> _WHAT YOU NEED TO DO_: Find the string "icon" in the data, then copy every line where it is found.

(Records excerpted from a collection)
== Segment start ==

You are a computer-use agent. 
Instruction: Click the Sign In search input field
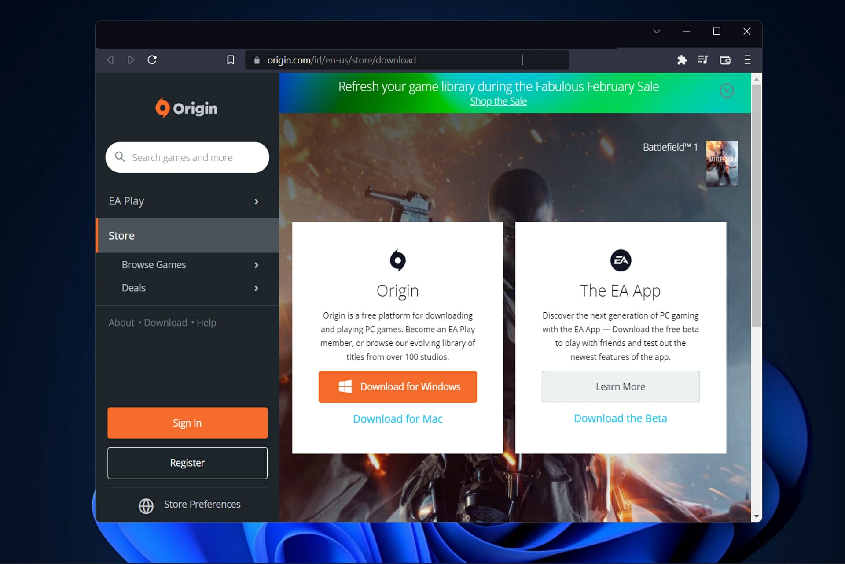(187, 423)
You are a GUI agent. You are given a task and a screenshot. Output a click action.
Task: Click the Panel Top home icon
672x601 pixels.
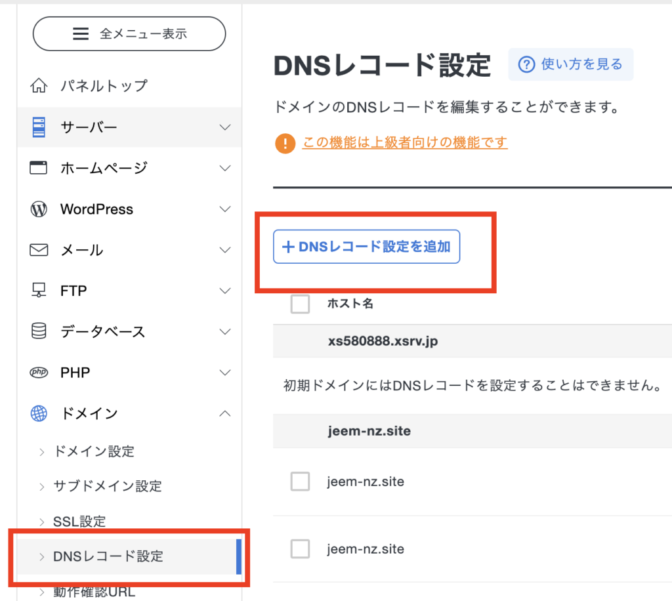[39, 86]
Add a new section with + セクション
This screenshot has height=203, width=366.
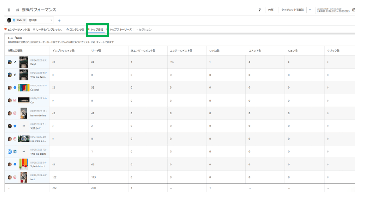(x=144, y=29)
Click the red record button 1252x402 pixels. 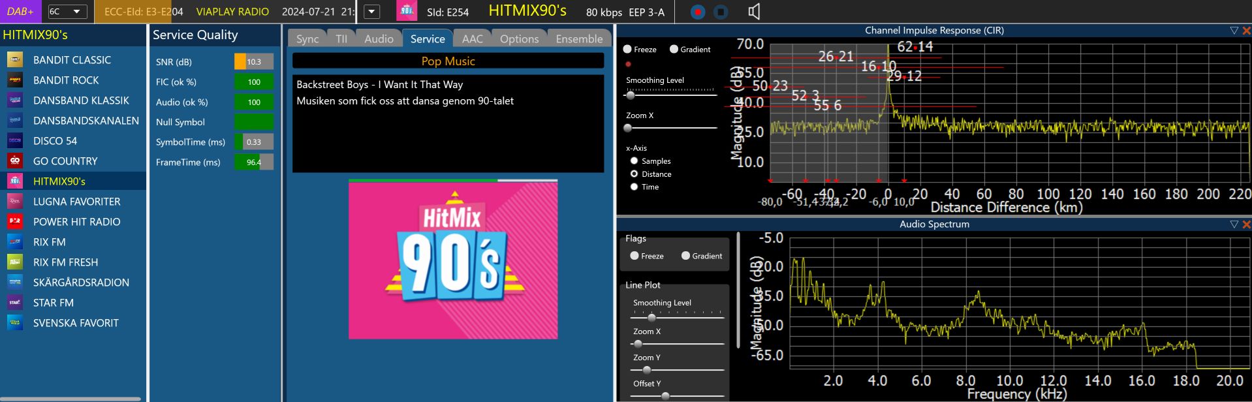pos(697,12)
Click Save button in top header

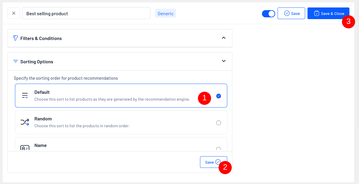coord(291,13)
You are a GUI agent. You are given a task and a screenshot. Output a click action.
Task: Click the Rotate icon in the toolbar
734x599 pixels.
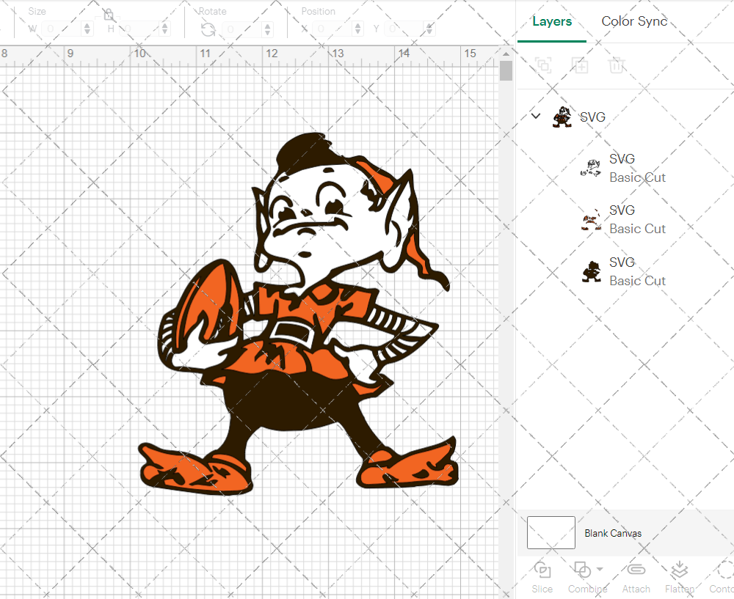208,29

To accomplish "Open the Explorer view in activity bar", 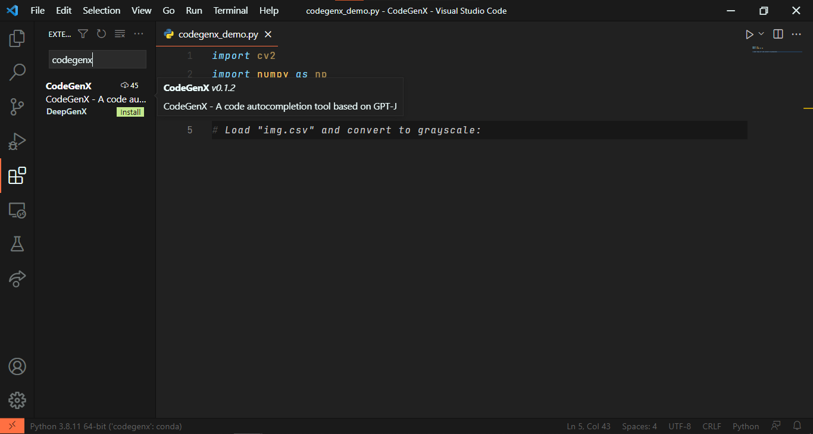I will (x=17, y=39).
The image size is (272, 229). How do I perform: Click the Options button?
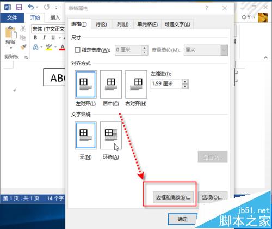(x=212, y=197)
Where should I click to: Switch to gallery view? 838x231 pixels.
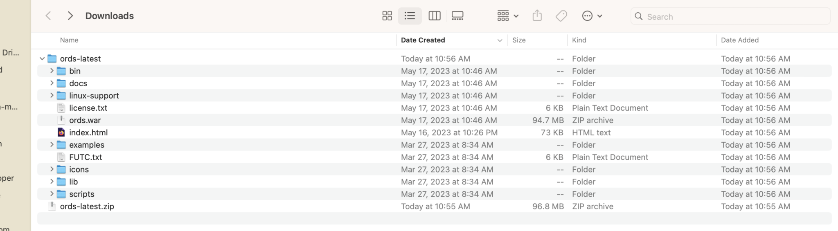[457, 16]
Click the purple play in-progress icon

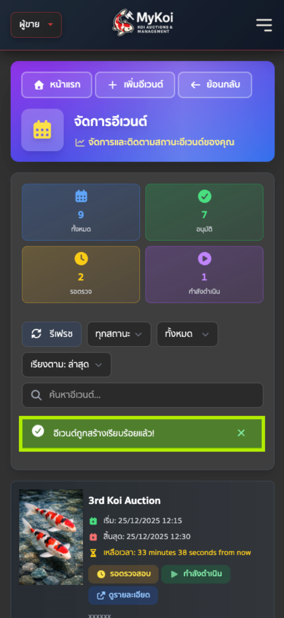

== Segment end ==

> _REPLY_:
Task: Click the Panel Top home icon
Task: Click the Rotate icon in the toolbar
Click the purple play in-progress icon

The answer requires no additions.